**About this exercise**
Please state how many lines of the records below contain the word "computer". Give the number and nothing else.

** Data records follows **

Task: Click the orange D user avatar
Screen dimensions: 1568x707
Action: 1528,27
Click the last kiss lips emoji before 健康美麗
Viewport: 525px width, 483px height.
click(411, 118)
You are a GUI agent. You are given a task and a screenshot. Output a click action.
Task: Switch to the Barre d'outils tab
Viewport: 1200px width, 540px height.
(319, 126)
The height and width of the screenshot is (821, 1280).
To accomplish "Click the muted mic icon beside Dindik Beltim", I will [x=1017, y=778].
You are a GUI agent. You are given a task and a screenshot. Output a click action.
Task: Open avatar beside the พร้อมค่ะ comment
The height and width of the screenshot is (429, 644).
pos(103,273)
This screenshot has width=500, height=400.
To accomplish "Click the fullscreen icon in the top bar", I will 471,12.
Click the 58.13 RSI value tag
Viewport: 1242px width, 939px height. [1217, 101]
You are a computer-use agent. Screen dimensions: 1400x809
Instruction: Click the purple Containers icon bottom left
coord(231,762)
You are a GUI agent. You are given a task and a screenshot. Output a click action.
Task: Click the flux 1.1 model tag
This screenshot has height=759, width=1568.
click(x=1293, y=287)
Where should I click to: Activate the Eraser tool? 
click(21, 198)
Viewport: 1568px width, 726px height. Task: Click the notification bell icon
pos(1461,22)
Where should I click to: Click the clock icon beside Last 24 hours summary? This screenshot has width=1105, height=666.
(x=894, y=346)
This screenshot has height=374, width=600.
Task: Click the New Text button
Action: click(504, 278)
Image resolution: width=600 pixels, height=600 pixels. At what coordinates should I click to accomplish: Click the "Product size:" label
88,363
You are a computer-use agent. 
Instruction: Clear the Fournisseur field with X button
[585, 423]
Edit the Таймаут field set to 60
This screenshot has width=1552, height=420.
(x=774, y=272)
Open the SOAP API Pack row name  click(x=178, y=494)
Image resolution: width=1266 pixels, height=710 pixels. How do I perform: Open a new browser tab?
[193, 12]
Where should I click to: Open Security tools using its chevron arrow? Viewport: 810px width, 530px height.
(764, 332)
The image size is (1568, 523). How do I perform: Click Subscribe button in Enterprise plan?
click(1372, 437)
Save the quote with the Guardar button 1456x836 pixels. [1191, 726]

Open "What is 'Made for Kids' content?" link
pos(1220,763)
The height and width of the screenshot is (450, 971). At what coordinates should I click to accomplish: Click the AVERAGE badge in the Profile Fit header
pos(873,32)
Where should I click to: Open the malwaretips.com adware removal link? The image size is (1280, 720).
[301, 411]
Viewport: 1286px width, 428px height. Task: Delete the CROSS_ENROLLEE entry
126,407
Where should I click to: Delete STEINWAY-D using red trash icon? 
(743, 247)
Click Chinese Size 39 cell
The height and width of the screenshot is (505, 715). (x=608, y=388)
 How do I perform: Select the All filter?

** End of Data records **

**Result**
2